_SOURCE PASSAGE_
——
NSX-T N-VDS Topologies and Migrating Host Networking between vSphere DVS & N-VDS


NSX-T deploys its own host networking switch on the ESXi /KVM Transport hosts called N-VDS – the Next Generation Distributed Switch. The difference from the vSphere DvSwitch is that N-VDS spans across multiple hypervisors (ESXi, KVM etc) that are a part of the Transport zone (and configured as a Transport node) and that each transport node can have it’s own teaming policies. N-VDS is the data plane component of the NSX-T architecture and is completely decoupled from vCenter Server. ESXi hosts sees an N-VDS networking as an Opaque network – meaning it can only see the networks but can’t manage it. NSX-T overlay Transport uses only the N-VDS and it’s up to us to decide how how the overlay and underlay networking of the SDDC would need to be. In this post we will look at the two different approaches (topologies) to host networking in an NSX-T SDDC and how to migrate the host networking between vSphere DvSwitch & NSX-T N-VDS. Note that by migrating overlay and underlay networking to N-VDS, you are infact decoupling networking from vCenter Server which will be fully managed by NSX-T manager.

Designing the host networking depends upon how the NSX-T SDDC architecture looks like. Some designs are like:

  • Dedicated Management, Compute and Edge ESXi clusters (Large scale)
  • Collapsed Management and Edge ESXi Clusters and dedicated Compute ESXi clusters (Medium scale)
  • Dedicated Management ESXi cluster and collapsed Compute and Edge ESXi clusters (Medium scale)
  • Completely collapsed Management, Compute and Edge ESXi clusters (Small scale)
——
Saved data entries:
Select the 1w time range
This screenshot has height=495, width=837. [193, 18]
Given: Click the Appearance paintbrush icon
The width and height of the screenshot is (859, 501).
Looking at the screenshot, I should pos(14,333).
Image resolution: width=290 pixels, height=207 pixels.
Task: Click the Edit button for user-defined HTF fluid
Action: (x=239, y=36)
——
_SET TASKS_
1 > Output every one of the saved data entries verbatim, line by line.
2 > Carry on the NSX-T host networking passage from the point where it stops.
The NSX-T host networking passage and the saved data entries have no connection to each other.

_TASK RESPONSES_
1 >
Select the 1w time range
This screenshot has height=495, width=837. [193, 18]
Given: Click the Appearance paintbrush icon
The width and height of the screenshot is (859, 501).
Looking at the screenshot, I should pos(14,333).
Image resolution: width=290 pixels, height=207 pixels.
Task: Click the Edit button for user-defined HTF fluid
Action: (x=239, y=36)

2 >
In most cases, the management workloads would sit on the VLAN segments and it is less likely that we need to prepare the management hosts for NSX-T. Some exceptions to this are when you require an NSX loadbalancer to loadbalance management components, for example, vRealize Suite. The Overlay Workloads (as-a Service Workloads) sits on the Compute ESXi cluster on the NSX-T Overlay networking. All the East-West routing and firewalling for the overlay network happens at the Compute ESXi cluster and the North-South traffic for the Overlay private cloud is routed to the Edge ESXi cluster (hosting NSX-T Edges) to reach the external networks. When you prepare the Compute Cluster ESXi hosts for NSX-T, you will have 2 vSwitches on the host – vSphere VSS / DVS and NSX-T N-VDS. We have two approaches (topologies) to manage the host networking as below:

N-VDS Topologies

Disaggregated Topology

Here all the Infrastructure VLANs (Underlay) sits on the vSphere VSS/DVS . N-VDS will host only the Overlay networking as shown below: [Click for HQ Image]

 

NVDS1

This approach is good if we have atleast 4 physical NICs on the ESXi hosts – 2 for the vSphere VSS/DVS and 2 for the N-VDS (considering resiliency). As a good practice ,make sure that the uplinks from each vswitch goes to different physical switches ( Primary and Secondary in a VLT / vPC ToR) to handle ToR switch failures as well.

Aggregated Topology

Here we migrate all the Infrastructure VLANs (Underlay) from the vSphere VSS/DVS to N-VDS and use N-VDS both for Underlay and Overlay networking as shown below: [Click for HQ Image]

 

NVDS2

This approach can be used if we have only 2 physical NICs on the ESXi host. As said before, make sure that the uplinks from the N-VDS goes to different physical switches ( Primary and Secondary in a VLT / vPC ToR) for redundancy.

Migrating vSphere host networking to N-VDS

Lets see how we can migrate the vSphere DVS host networking to N-VDS. To illustrate this, I use a 4 node collapsed cluster where all the ESXi hosts are prepared as Transport Nodes. Each ESXi has 2 x 25G network cards installed and are attached as uplinks to the vSphere DvSwitch – vmnic0 and vmnic1

Creating the Transport Zones

I have created two transport zones – an Overlay Transport zone for the Overlay networking and a VLAN Transport zone for the underlay networking. Both the Transport zones use the same N-VDS named ‘NVDSCompute01’.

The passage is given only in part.